**Assignment**
In the records that follow, find each line with the word "text" and copy it.

(Stored items)

# # # #

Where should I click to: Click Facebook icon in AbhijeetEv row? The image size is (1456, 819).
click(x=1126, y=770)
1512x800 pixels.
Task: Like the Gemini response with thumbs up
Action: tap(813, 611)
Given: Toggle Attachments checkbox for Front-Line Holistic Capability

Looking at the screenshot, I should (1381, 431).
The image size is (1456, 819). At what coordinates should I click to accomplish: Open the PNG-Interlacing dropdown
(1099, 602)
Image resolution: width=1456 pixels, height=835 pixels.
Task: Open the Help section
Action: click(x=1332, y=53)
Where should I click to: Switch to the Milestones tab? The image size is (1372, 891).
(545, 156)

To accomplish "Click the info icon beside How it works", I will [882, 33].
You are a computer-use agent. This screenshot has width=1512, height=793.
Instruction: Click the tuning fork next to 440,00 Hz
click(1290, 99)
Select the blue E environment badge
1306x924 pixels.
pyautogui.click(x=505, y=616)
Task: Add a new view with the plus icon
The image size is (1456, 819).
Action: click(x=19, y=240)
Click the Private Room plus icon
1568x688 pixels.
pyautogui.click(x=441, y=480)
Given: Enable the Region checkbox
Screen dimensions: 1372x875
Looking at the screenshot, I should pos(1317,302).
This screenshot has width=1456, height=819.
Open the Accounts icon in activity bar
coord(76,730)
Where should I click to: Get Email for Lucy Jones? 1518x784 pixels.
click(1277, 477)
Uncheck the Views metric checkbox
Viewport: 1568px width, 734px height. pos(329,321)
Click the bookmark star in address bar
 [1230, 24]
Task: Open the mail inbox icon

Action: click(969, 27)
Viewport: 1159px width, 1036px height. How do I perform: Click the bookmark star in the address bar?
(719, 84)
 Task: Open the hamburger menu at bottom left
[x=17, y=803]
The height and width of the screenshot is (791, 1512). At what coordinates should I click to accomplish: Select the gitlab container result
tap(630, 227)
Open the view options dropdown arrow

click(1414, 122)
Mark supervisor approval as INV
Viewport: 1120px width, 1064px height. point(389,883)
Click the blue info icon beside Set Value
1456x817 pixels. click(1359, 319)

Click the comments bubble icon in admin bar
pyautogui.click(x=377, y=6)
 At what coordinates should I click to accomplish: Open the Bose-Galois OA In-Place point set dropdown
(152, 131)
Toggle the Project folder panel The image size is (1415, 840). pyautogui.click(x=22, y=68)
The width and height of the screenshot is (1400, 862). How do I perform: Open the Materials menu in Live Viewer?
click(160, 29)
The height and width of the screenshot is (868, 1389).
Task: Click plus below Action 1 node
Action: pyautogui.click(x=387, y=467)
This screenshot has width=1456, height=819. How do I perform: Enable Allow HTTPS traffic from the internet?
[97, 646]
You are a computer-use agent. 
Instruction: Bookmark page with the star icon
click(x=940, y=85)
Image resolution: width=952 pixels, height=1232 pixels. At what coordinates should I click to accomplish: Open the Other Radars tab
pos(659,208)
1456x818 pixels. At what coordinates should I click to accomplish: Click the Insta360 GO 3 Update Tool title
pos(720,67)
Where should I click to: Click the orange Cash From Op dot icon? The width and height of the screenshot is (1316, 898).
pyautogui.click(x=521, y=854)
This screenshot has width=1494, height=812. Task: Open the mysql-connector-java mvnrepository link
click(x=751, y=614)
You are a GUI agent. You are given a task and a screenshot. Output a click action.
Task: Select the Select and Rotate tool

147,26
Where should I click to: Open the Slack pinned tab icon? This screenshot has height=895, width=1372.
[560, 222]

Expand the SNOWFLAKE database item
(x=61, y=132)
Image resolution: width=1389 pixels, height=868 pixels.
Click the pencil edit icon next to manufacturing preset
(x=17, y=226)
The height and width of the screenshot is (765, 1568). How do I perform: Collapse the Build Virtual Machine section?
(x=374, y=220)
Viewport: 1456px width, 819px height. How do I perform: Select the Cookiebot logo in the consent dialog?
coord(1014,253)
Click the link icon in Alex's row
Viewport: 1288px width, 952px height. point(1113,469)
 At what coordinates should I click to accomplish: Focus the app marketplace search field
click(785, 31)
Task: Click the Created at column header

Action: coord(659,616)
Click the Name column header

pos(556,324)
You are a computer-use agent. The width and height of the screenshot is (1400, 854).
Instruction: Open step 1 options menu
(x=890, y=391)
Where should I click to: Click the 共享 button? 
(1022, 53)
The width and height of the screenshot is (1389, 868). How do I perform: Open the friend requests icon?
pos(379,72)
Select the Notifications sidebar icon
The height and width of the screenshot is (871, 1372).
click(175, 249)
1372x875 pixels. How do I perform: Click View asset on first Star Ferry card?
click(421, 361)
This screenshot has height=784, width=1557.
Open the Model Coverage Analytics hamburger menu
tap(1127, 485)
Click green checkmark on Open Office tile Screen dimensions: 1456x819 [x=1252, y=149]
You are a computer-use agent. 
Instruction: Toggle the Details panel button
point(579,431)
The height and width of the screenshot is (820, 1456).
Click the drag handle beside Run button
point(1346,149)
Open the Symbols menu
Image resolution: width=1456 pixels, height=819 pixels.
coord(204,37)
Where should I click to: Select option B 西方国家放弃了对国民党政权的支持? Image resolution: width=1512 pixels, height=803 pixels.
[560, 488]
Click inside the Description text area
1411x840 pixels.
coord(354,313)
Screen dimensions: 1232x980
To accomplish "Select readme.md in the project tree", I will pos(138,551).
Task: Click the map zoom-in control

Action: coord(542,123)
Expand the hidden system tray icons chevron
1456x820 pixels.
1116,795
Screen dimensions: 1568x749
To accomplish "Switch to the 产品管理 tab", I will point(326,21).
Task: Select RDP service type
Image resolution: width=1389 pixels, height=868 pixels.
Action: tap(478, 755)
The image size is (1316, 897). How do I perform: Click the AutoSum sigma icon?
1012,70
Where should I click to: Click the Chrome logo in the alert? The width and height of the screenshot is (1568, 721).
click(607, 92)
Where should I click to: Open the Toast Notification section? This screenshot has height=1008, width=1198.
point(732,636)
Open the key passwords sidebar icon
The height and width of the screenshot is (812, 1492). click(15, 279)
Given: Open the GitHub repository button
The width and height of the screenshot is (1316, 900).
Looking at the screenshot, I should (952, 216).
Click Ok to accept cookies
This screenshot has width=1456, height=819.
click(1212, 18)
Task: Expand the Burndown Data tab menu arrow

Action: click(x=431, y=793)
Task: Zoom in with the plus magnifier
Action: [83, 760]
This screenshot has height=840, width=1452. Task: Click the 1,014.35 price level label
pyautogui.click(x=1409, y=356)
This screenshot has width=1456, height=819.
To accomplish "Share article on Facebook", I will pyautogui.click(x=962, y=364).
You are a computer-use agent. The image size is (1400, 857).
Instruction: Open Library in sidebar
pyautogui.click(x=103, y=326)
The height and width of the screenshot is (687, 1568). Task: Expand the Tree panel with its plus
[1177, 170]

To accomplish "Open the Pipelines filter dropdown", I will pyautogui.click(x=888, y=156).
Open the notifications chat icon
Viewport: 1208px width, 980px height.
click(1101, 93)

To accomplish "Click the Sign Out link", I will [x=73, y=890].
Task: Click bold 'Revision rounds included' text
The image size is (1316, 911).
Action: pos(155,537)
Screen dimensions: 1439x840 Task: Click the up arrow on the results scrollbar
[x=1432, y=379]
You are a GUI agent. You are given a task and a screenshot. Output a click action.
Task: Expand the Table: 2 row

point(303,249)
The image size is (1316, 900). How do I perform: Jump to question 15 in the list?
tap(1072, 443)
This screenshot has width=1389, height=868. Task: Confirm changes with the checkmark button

# # # #

**Task solution**
Click inside the Description text area
Task: Click bold 'Revision rounds included' text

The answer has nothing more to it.